Democrat John Kerry (search) has a 10-point lead over President Bush (search) in Pennsylvania, a poll released Friday said, and a slight lead in Oregon.

Two new Florida polls found the race deadlocked in a three-way race, suggesting that independent Ralph Nader again could play a pivotal role in the essential swing state of 2000. Bush won the disputed Florida election by a margin of a few hundred votes, and Democrats blamed Nader, who had more than 97,000 votes, for tipping the balance in the state and awarding Bush the presidency.

In Pennsylvania, a key swing state won by Democrat Al Gore in 2000, Kerry was up over Bush by 48 percent to 38 percent, while Nader was at 5 percent, in a state poll conducted by the Los Angeles Times.

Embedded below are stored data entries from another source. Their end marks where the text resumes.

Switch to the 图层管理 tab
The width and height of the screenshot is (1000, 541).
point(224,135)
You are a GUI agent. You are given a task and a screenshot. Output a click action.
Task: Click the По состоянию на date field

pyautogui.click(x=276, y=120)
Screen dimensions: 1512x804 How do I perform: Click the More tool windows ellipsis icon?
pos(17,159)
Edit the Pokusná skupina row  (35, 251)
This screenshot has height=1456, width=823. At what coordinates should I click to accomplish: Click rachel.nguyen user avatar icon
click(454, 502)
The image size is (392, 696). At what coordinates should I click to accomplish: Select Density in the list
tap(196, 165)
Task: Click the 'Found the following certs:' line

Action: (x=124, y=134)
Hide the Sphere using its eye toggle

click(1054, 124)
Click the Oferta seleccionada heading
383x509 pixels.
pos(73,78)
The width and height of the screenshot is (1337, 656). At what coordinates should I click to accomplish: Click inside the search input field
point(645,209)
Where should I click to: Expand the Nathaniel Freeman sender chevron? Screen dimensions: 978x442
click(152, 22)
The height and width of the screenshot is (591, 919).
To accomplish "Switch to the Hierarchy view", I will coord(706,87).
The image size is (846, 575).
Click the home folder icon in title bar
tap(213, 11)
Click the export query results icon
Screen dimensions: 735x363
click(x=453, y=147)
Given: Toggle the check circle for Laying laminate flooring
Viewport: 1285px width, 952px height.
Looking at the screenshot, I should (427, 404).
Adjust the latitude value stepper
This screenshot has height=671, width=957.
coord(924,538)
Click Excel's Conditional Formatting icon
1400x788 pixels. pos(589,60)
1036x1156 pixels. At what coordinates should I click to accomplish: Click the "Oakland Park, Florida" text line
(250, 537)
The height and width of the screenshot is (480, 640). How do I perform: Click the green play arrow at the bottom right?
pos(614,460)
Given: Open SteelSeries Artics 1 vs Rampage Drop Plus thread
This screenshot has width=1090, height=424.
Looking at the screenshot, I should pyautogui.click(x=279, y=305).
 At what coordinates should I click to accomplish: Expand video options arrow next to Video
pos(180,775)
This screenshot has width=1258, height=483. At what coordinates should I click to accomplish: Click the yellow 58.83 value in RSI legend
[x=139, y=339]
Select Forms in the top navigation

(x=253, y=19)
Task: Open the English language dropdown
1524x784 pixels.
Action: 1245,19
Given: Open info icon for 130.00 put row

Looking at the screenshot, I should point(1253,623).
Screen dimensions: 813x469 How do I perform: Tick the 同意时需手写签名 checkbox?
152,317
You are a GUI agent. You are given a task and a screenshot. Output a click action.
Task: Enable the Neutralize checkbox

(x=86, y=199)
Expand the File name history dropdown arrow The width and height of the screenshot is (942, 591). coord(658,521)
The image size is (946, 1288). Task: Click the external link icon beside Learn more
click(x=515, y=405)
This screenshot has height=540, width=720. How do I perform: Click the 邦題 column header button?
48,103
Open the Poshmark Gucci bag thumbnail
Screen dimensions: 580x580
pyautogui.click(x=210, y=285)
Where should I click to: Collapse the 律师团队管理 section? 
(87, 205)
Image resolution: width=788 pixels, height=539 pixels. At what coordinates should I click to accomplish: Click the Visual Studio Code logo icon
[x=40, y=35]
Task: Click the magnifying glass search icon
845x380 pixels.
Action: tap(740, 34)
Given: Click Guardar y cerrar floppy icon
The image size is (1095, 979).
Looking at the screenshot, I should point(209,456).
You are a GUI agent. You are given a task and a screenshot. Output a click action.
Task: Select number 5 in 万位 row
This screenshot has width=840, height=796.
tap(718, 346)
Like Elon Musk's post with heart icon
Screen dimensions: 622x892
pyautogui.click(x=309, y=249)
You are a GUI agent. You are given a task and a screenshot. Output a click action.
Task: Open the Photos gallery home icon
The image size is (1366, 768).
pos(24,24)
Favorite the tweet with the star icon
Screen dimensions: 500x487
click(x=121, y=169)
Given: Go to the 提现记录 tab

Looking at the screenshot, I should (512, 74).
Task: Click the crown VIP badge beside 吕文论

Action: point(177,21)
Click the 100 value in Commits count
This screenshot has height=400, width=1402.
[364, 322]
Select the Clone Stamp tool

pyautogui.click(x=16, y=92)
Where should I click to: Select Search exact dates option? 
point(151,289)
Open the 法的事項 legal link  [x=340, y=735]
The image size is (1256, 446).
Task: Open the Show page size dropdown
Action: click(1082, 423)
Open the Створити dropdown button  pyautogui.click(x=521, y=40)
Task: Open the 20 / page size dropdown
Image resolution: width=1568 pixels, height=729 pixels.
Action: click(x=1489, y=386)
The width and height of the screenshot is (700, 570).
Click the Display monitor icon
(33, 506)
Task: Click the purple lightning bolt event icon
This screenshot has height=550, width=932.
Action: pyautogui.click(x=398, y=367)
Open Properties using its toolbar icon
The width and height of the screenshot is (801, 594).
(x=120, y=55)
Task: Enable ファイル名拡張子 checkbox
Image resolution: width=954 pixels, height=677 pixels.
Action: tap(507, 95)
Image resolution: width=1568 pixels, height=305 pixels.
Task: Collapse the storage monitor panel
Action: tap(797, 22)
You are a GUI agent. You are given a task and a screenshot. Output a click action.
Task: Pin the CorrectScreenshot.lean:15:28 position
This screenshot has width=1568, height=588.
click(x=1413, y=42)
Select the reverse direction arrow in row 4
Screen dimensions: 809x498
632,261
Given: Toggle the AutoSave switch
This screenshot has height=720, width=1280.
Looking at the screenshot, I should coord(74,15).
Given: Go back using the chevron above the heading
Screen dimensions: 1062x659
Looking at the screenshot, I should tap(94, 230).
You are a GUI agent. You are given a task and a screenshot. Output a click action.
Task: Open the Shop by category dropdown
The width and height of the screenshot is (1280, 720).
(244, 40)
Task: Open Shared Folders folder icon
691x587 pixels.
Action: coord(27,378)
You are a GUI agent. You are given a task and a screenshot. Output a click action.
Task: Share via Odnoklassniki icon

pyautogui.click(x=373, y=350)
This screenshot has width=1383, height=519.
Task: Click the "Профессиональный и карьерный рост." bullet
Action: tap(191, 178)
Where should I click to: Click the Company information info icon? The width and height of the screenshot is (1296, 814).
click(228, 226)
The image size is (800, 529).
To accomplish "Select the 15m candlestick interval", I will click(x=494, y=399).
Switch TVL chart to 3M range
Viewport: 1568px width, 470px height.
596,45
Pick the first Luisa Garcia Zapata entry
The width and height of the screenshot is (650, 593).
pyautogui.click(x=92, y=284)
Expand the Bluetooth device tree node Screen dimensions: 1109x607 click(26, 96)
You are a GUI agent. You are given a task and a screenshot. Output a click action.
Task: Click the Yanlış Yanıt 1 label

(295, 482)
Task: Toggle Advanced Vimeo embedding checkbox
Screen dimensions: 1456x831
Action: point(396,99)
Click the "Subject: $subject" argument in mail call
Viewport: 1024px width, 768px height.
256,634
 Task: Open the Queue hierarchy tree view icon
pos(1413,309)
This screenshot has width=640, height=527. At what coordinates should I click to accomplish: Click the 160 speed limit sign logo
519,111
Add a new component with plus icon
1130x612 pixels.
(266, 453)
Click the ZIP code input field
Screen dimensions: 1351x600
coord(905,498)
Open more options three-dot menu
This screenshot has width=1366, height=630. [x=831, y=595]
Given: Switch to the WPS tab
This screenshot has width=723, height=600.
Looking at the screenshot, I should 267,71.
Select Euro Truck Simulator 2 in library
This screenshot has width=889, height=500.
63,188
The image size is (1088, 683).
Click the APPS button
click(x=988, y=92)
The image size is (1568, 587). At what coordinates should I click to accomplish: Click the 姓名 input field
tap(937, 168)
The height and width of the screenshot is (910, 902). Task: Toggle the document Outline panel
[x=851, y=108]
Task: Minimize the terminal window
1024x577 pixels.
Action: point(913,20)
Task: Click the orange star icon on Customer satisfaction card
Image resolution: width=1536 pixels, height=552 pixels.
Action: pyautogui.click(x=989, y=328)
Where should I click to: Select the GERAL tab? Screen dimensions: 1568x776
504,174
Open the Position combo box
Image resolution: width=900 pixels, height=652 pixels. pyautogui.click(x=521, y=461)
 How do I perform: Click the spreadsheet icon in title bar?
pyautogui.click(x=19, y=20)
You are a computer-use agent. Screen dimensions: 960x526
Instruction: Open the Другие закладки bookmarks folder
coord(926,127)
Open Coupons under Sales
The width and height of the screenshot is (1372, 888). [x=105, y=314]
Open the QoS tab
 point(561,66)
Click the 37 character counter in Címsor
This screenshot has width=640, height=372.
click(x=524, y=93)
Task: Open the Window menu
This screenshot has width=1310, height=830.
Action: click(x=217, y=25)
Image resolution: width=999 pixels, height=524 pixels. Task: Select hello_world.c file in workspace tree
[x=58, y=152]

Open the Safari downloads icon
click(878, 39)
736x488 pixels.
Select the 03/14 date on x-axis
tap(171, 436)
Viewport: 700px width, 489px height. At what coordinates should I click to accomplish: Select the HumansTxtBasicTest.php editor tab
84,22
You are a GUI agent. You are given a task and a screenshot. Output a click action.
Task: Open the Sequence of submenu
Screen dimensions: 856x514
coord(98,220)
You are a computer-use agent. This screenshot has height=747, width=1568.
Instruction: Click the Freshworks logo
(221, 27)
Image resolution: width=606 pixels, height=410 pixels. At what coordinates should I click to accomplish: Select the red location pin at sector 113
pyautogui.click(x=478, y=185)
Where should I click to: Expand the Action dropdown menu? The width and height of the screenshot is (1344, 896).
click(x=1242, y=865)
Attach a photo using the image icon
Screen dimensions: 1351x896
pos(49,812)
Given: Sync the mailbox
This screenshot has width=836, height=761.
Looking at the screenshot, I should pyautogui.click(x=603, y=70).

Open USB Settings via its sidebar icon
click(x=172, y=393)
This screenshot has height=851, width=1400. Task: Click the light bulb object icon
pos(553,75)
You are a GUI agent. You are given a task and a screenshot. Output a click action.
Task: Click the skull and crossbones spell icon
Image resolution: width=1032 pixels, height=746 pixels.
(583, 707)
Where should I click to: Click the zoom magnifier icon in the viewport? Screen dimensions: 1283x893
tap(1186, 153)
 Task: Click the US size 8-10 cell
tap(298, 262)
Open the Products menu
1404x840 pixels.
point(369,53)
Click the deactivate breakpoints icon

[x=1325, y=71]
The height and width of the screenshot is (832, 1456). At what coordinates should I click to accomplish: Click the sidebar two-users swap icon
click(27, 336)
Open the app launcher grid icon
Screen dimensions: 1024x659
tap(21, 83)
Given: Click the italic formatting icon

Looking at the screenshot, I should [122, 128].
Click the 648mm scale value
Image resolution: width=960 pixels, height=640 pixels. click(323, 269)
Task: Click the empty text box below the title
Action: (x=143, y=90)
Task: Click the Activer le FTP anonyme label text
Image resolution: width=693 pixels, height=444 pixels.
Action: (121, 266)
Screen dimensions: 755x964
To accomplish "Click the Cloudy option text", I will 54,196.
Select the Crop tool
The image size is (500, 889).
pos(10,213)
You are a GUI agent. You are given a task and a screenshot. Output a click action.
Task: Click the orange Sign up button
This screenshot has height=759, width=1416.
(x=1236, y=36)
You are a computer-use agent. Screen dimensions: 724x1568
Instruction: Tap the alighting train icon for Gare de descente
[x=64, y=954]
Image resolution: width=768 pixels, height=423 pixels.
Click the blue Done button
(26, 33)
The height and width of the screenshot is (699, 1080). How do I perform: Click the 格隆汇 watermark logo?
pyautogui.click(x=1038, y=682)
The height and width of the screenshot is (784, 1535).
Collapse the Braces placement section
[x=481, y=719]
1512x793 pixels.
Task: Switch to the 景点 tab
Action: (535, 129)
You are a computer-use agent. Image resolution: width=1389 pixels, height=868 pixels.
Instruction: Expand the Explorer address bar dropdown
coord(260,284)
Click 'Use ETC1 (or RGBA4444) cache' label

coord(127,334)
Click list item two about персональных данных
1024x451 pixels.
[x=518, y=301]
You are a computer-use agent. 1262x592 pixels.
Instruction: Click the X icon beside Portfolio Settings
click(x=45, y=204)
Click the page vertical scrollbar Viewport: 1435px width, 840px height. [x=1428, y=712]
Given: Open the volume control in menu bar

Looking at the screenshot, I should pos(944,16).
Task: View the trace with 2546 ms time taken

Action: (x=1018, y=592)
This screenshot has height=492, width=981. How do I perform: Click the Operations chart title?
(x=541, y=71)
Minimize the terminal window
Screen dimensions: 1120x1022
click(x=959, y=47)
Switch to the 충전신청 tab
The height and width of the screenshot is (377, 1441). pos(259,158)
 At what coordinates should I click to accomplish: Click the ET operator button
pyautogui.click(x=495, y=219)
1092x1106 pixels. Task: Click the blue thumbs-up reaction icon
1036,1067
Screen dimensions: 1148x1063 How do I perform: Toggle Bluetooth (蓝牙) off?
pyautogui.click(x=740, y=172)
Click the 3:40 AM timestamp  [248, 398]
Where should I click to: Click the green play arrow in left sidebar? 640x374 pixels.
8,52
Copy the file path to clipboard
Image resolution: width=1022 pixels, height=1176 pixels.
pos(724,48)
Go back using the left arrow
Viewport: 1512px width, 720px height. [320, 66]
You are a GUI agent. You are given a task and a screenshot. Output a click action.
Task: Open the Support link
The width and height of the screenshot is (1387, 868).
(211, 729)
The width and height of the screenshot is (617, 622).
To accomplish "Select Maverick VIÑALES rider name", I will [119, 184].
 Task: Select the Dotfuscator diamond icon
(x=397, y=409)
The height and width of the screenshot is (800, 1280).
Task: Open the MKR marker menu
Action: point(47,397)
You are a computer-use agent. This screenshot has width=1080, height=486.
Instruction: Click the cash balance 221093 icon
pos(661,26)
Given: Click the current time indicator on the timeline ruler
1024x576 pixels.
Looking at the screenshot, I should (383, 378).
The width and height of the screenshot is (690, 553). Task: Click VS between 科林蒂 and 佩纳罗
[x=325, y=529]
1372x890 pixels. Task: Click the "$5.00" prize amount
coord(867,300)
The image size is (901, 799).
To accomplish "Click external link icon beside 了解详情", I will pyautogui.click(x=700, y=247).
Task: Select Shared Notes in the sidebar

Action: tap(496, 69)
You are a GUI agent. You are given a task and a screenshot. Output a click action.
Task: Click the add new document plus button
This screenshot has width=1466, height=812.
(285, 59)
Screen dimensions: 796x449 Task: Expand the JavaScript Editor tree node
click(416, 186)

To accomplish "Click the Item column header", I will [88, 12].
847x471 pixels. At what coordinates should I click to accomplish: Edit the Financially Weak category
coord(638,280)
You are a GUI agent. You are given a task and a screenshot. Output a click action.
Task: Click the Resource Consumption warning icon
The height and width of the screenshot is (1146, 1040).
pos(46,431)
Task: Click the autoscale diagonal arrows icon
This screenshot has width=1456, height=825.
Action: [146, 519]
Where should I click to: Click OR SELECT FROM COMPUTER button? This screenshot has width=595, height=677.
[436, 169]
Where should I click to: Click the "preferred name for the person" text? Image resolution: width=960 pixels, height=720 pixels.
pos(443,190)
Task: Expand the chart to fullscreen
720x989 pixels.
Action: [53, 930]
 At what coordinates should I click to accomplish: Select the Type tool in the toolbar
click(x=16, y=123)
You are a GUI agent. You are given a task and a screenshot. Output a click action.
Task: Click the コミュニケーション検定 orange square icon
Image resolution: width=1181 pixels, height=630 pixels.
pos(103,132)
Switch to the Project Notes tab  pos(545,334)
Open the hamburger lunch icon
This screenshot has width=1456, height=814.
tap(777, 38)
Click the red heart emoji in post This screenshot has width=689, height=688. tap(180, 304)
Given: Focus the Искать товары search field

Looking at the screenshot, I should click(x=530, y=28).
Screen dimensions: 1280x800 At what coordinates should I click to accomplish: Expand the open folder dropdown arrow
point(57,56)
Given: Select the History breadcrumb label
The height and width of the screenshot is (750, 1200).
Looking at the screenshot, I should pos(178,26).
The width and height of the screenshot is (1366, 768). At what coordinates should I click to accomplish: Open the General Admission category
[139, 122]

In Oregon, Kerry led Bush 50 percent to 42 percent, while Nader had 4 percent, according to a poll by the American Research Group. Gore narrowly won Oregon in 2000.

In Florida, a Mason-Dixon poll found Bush at 48 percent, Kerry at 46 percent and Nader at 2 percent. The race was equally close in a Los Angeles Times poll, with Bush at 45 percent, Kerry at 44 percent and 2 percent for Nader.

In other competitive states, Kerry and Bush were tied in ARG polls in New Hampshire and Ohio. Bush won both states in 2000.

In New Hampshire, Kerry had 47 percent, Bush 45 percent and Nader 3 percent. In Ohio, Kerry and Bush also were deadlocked in a three-way race.

Most of the polls had margins of sampling error of plus or minus 4 percentage points. Some other details on the poll methods:

—The ARG Oregon poll of 600 likely voters was taken July 19-22, and the ARG New Hampshire poll of 600 likely voters was taken July 19-21. The ARG Ohio poll of 600 likely voters was taken July 20-22.

—The Mason-Dixon Florida poll of 625 likely voters was taken July 19-21.

—The LA Times Florida poll of 401 likely voters has a margin of error of plus or minus 5 percentage points, and the poll of 499 likely voters in Pennsylvania has a margin of error of plus or minus 4 percentage points. Both were taken between July 17-21.